The X-ray properties of z>6 quasars: no evident evolution of accretion physics in the first Gyr of the Universe

Abstract

X-ray emission from QSOs has been used to assess SMBH accretion properties up to z~6. However, at z>6 only ~15 QSOs are covered by sensitive X-ray observations, preventing a statistically significant investigation of the X-ray properties of QSOs in the first Gyr of the Universe. We present new Chandra observations of 10 z>6 QSOs, selected to have virial black-hole mass estimates from Mg II line spectroscopy. Adding archival X-ray data for an additional 15 z>6 QSOs, we investigate the X-ray properties of the QSO population in the first Gyr of the Universe, focusing in particular on the LUV-LX relation, which is traced by the αox parameter, and the shape of their X-ray spectra.
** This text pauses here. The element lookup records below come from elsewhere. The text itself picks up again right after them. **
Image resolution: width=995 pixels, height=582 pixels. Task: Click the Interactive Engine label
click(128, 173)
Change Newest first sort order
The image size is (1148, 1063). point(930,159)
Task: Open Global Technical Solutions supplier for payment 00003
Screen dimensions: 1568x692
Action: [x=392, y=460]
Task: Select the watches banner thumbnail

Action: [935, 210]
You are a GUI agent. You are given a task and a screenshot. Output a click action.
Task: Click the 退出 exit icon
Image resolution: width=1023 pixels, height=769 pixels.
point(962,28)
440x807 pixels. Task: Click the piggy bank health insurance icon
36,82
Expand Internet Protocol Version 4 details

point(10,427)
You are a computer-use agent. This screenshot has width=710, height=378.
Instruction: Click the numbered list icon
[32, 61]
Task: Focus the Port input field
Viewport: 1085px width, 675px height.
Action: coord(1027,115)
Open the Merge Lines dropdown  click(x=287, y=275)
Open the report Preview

We performed photometric analyses to derive estimates of the X-ray luminosities, and thus the αox values and bolometric corrections (Kbol=Lbol/LX). We compared the resulting αox and Kbol distributions with the results found for QSO samples at lower redshift. Finally, we performed a basic X-ray spectral analysis of the brightest z>6 QSOs to derive their individual photon indices, and joint spectral analysis of the whole sample to estimate the average photon index. We confirm a lack of significant evolution of αox with redshift, extending the results from previous works up to z>6, and the trend of an increasing bolometric correction with increasing luminosity found for QSOs at lower redshifts. The average power-law photon index of our sample (=2.20-0.34+0.39 and =2.13-0.13+0.13 for sources with <30 and >30 net counts, respectively) is slightly steeper than, but still consistent with, typical QSOs at z=1-6. All these results point toward a lack of substantial evolution of the inner accretion-disk/hot-corona structure in QSOs from low redshift to z>6. Our data hint at generally high Eddington ratios at z>6.